Da sich im Problemlösungsprozess in vielen Fällen gewisse grundlegende Tätigkeiten wiederholen (Recherche, praktisches Handeln, Reflexion, schätzen, vermuten, messen, Kommunikation untereinander, …), mag es sogar sein, dass alleine aufgrund der komplexen Anforderungen, die das Lösen komplexer Probleme mit sich bringen, ein Großteil der normalerweise in Kleinstschritten durchzuarbeitenden Lehrgänge abgedeckt bzw. weit überboten wird. Die tatsächlichen Auswirkungen lassen sich jedoch ohne ein Experiment in dieser Richtung wohl kaum abschätzen.

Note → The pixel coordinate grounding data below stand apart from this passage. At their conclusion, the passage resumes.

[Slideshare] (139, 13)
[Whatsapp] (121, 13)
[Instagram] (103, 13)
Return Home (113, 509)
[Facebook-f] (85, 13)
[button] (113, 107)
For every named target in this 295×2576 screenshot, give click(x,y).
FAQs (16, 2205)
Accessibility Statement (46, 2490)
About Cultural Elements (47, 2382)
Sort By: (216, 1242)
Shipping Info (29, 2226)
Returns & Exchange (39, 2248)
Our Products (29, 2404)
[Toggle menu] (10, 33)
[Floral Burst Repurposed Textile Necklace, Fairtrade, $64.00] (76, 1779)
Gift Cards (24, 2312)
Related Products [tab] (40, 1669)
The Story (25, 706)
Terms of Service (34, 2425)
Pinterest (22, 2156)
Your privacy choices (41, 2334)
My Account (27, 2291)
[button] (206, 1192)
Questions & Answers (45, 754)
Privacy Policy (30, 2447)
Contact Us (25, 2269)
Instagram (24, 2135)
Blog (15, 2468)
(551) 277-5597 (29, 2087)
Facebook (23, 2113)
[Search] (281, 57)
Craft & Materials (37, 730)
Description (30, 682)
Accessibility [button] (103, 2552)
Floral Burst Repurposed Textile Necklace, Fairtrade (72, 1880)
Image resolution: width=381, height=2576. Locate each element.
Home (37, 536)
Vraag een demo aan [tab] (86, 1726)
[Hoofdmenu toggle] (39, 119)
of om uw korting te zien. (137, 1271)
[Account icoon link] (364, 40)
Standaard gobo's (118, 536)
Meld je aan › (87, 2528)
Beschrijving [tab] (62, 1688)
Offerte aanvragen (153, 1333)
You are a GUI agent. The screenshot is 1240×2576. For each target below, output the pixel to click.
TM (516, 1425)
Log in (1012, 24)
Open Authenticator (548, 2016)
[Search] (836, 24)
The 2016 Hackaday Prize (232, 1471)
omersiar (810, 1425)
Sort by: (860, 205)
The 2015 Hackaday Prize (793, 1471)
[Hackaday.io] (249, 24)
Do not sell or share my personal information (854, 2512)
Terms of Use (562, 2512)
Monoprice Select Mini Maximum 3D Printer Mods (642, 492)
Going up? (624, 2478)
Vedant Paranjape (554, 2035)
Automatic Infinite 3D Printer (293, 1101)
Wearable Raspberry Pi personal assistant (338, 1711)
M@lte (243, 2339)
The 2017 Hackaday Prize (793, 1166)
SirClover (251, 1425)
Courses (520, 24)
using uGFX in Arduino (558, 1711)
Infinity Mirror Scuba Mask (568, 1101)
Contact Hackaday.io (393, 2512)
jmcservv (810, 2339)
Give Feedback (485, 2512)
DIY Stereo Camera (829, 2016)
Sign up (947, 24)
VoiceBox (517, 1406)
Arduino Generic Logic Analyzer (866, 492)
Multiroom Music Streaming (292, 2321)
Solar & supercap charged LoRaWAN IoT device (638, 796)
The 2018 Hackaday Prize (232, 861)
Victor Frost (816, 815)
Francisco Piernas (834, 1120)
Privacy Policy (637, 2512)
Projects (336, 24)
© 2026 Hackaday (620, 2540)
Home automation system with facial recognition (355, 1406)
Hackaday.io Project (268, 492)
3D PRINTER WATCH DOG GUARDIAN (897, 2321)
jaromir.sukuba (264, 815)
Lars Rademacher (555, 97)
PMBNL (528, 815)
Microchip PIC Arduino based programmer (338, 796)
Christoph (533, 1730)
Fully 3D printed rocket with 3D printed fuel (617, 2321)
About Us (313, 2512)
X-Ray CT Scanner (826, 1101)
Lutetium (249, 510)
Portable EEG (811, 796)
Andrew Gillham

Eine sinnvolle Einbindung der Außenwelt wird denkbar

Weitergedacht würde es sich dann noch anbieten, eine solche Schule auch anderen Personen zu öffnen, die in diesem „Problemlösezentrum“ der Lösung ihrer Schwierigkeiten nachgehen bzw. sich Hilfe dabei suchen oder diese Hilfe anbieten. Anzudenken wären dabei auch Möglichkeiten, die zur Problemlösung oft notwendigen Materialien frei verfügbar zu machen, etwa über einen Kost-Nix-Laden mit dazugehörender Werkstatt/Bibliothek, um die nicht mehr gebrauchten Materialien in nützliche Neuschaffungen zu verwandeln, wo dies nötig erscheint. Möglicherweise ist es auf diese Art und Weise auch möglich, Elternbeiträge zu reduzieren oder ganz unnötig zu machen, weil durch den Zusatznutzen, den die Schule durch ihre Hilfestellungen der Umgebung bringt, eine Art von Crowdfunding der laufenden Kosten durch eine Art von Mitgliederbeitrag der die Schule besuchenden Menschen denkbar wäre.

Zurück in die Realität

Leider ist mir bisher noch keine Schule bekannt, in der solche oder ähnliche Experimente versucht wurden. Umso mehr würde es mich reizen, in diese Richtung zu experimentieren, und ich hoffe, in der Schule, in der ich arbeiten werde, die Freiräume vorzufinden, so etwas zu ermöglichen.

Denn die Alternative, dass Schüler stapelweise Materialien durcharbeiten oder selbst herstellen, dass dann die Schule nie verlässt und quasi sinnlos „verpufft“, gibt es bereits so häufig (wenn auch in verschiedenster Ausführung), dass sie mir fast ein wenig langweilig wird.